A resposta é que o Go, apesar de ter um número elevadíssimo de combinações de posições no tabuleiro, tem um conjunto de regras muito reduzido. Foram esta restrição e a possibilidade de repetição ilimitada do desafio que permitiram o desenvolvimento de um sistema que, aprendendo a jogar consigo próprio, venceu o jogador humano. Assim, atividades que melhoram com o conhecimento do passado e que se espera que variem pouco no futuro terão maior probabilidade de serem automatizadas.

Desde que o trabalho sobre o efeito de Flynn foi publicado, em 1987, têm surgido diversas explicações para a sua causa. O resultado parece ser mais influenciado pelas componentes relacionadas com tarefas abstratas. Um grupo de investigadores da Estónia comparou a compreensão de palavras por crianças em idade escolar, em 1930 e 2006, notando que os progressos se observaram em palavras como “lei”, “cidadão” ou “compromisso”. O progresso parece promover a generalização de conceitos abstratos que nas gerações anteriores eram exclusivos de uma minoria de académicos. Tal é o caso do “pensamento computacional”, a forma algorítmica de resolver problemas complexos, identificada como uma competência tão útil para a atual geração como a matemática e a física.

É a capacidade de abstração e generalização que dá a um profissional a capacidade de transferir o seu conhecimento para domínios diferentes ou para novas e inesperadas situações. O algoritmo PageRank usado pela Google para determinar a relevância de uma página web não é mais do que uma aplicação do princípio usado para determinar a relevância de um artigo científico contando o número de citações que outros artigos lhe fazem.
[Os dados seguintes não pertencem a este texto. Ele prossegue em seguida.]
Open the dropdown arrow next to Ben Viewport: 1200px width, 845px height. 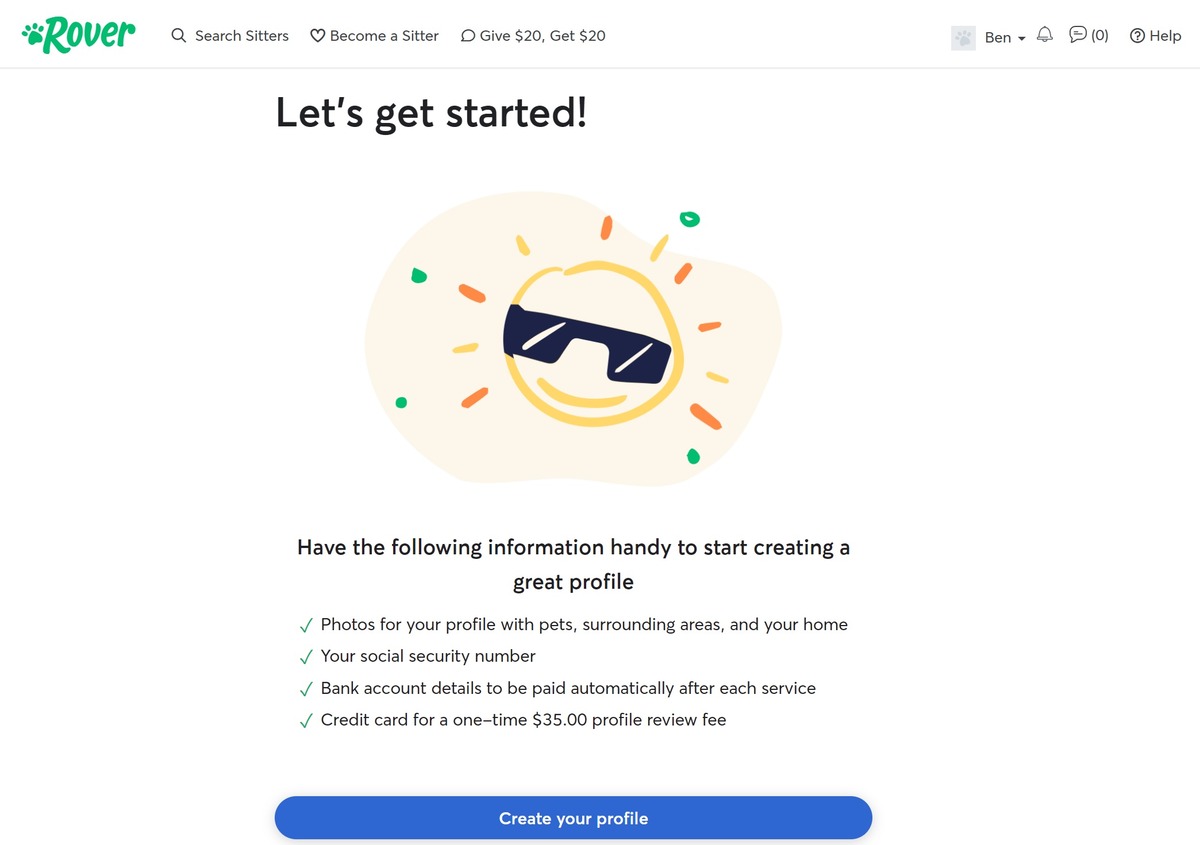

Os mecanismos para fazer transferência de conhecimento através da abstração e da generalização são tão mais difíceis de automatizar quanto mais diferentes os domínios ou a variedade das situações. É, por isso, natural que tarefas que envolvam novos problemas ou múltiplos domínios do conhecimento tenham maior dificuldade em ser automatizadas. Por outro lado, profissionais com capacidade de abstração, generalização e conhecimento de variados domínios têm menos riscos de obsolescência profissional.

Este confronto entre os especialistas e os generalistas é o tema do livro Range: Why Generalists Triumph in a Specialized World, de David Epstein. Tal como James Flynn, o autor defende a necessidade de uma educação mais focada no desenvolvimento da inteligência crítica. Os estudantes devem ser ensinados a pensar antes de lhes ensinarem sobre o que pensar. Já agora, se o seu professor lhe disser que os alunos de há dez anos é que eram bons, relembre-o do efeito de Flynn.